21) and used to calculate the ablation power.
[0158] Vacuum source 252 (FIG. 21) is activated, causing
application of suction to hypotube 122 via suction port 210.
Suction helps to draw uterine tissue into contact with the array
102.
[0159] Ablation power is supplied to the electrode array 102a by
the RF generator system 250. The tissue is heated as the RF energy
passes from electrodes 118a-d to the tissue, causing moisture to be
released from the tissue. The vacuum source helps to draw moisture
from the uterine cavity into the hypotube 122. Moisture withdrawal
is facilitated by the apertures 126 formed in flexures 124 by
preventing moisture from being trapped between the flexures 124 and
the lateral walls of the uterus.
[0160] If the RF generator 250 includes an impedance monitoring
module, impedance may be monitored at the electrodes 118a-d and the
generator may be programmed to terminate RF delivery automatically
once the impedance rises to a certain level. The generator system
may also or alternatively display the measured impedance and allow
the user to terminate RF delivery when desired.

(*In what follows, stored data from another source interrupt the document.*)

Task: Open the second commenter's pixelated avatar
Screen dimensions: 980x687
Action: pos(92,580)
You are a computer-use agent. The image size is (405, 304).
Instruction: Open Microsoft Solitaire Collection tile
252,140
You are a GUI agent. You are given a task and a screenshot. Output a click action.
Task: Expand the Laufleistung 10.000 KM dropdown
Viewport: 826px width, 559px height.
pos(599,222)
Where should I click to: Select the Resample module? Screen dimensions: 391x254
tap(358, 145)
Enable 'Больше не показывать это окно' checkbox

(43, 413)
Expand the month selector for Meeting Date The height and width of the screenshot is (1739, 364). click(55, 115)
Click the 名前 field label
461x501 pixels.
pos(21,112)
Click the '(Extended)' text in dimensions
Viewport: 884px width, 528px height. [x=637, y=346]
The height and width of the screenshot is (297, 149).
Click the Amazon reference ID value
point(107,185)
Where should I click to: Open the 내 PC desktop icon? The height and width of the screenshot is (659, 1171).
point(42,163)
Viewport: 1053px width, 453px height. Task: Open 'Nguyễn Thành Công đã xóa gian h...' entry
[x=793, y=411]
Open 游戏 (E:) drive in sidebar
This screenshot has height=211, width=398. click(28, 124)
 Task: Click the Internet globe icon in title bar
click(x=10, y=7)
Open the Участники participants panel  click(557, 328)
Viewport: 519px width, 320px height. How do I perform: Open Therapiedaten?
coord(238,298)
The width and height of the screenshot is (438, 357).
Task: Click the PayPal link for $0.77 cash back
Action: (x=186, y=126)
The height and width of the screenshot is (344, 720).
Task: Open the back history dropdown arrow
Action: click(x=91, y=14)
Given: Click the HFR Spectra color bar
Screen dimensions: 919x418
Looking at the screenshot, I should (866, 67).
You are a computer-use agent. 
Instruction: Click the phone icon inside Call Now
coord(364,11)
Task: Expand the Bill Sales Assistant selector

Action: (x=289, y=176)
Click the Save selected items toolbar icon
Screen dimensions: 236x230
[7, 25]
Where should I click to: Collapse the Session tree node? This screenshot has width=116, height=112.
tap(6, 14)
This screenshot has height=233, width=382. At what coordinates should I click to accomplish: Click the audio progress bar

[0161] When RF delivery is terminated, the user depresses release
lever 194 to disengage heel 188 from locking spring member 190 and
to thereby allow grips 142, 144 to move to their expanded (resting
condition). Release of grips 142, 144 causes applicator head 102 to
retract to its unexpanded condition and further causes applicator
head 102 to be withdrawn into the sheath 104. Finally, the distal
end of the device 100 is withdrawn from the uterus.
[0162] Two embodiments of ablation devices in accordance with the
present invention have been described herein. These embodiments
have been shown for illustrative purposes only. It should be
understood, however, that the invention is not intended to be
limited to the specifics of the illustrated embodiments but is
defined only in terms of the following claims.